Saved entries
▼
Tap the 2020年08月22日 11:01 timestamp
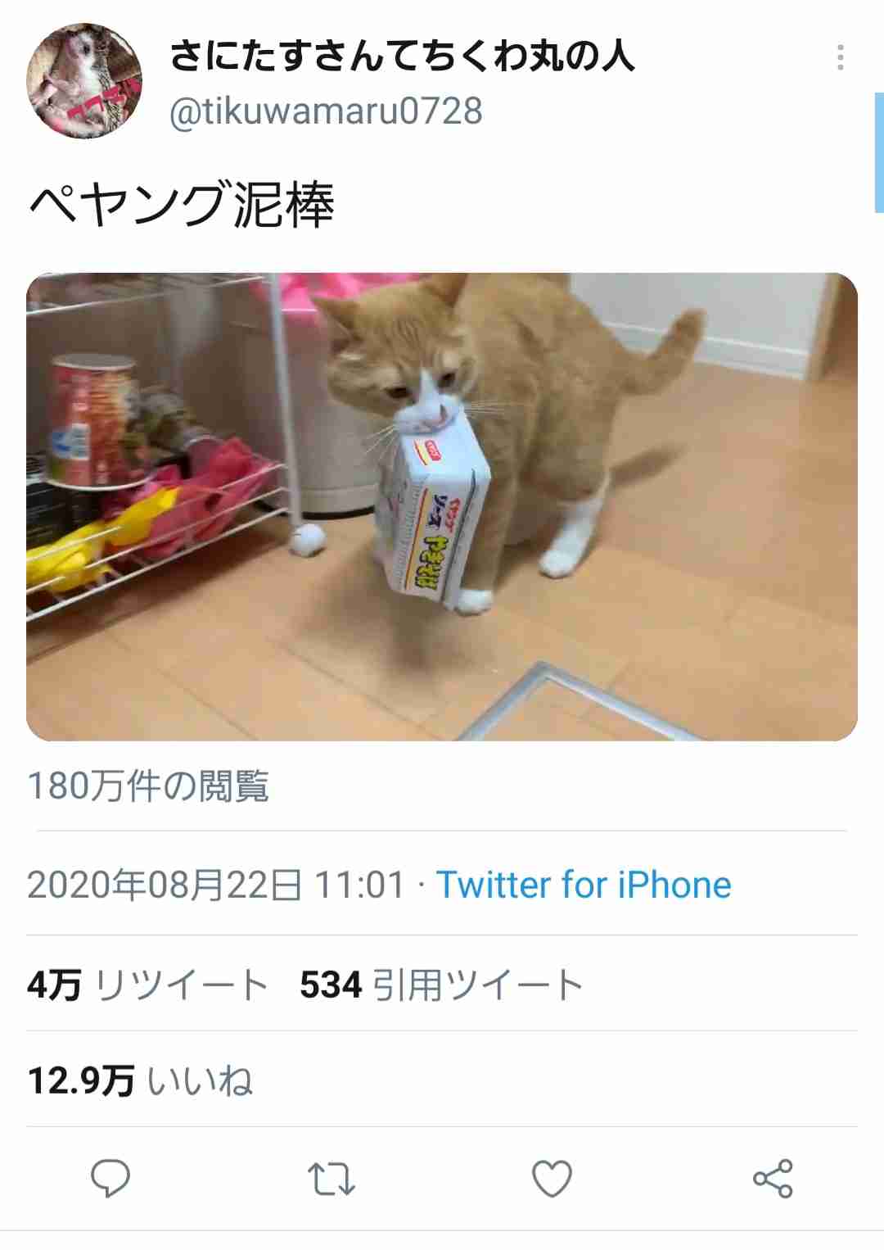This screenshot has width=884, height=1250. tap(216, 885)
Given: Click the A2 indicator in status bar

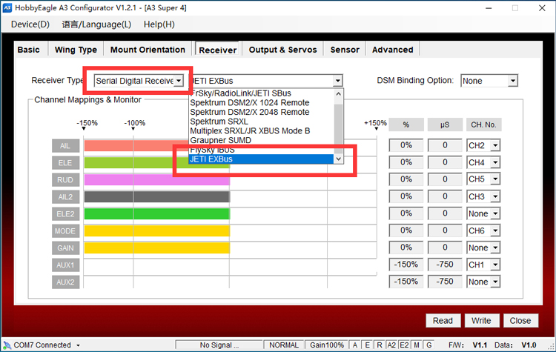Looking at the screenshot, I should 391,345.
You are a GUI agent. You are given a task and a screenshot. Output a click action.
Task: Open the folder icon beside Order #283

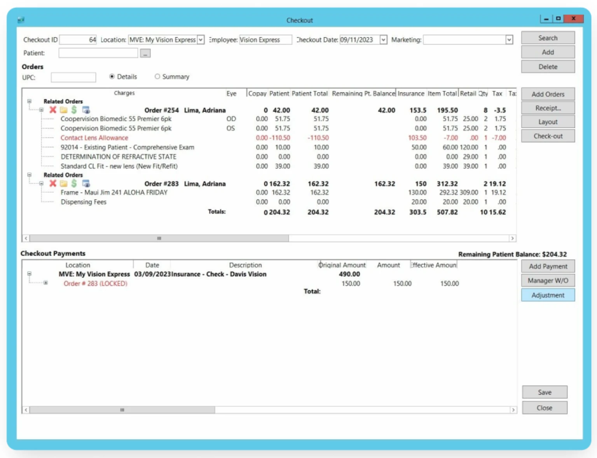coord(64,184)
▲
**Aim of the exercise:**
Reproduce every record above exactly as given, excluding pictures from the result.

**Output below:**
Tap the 2020年08月22日 11:01 timestamp
This screenshot has width=884, height=1250. tap(216, 885)
Given: Click the A2 indicator in status bar

Looking at the screenshot, I should 391,345.
You are a GUI agent. You are given a task and a screenshot. Output a click action.
Task: Open the folder icon beside Order #283

coord(64,184)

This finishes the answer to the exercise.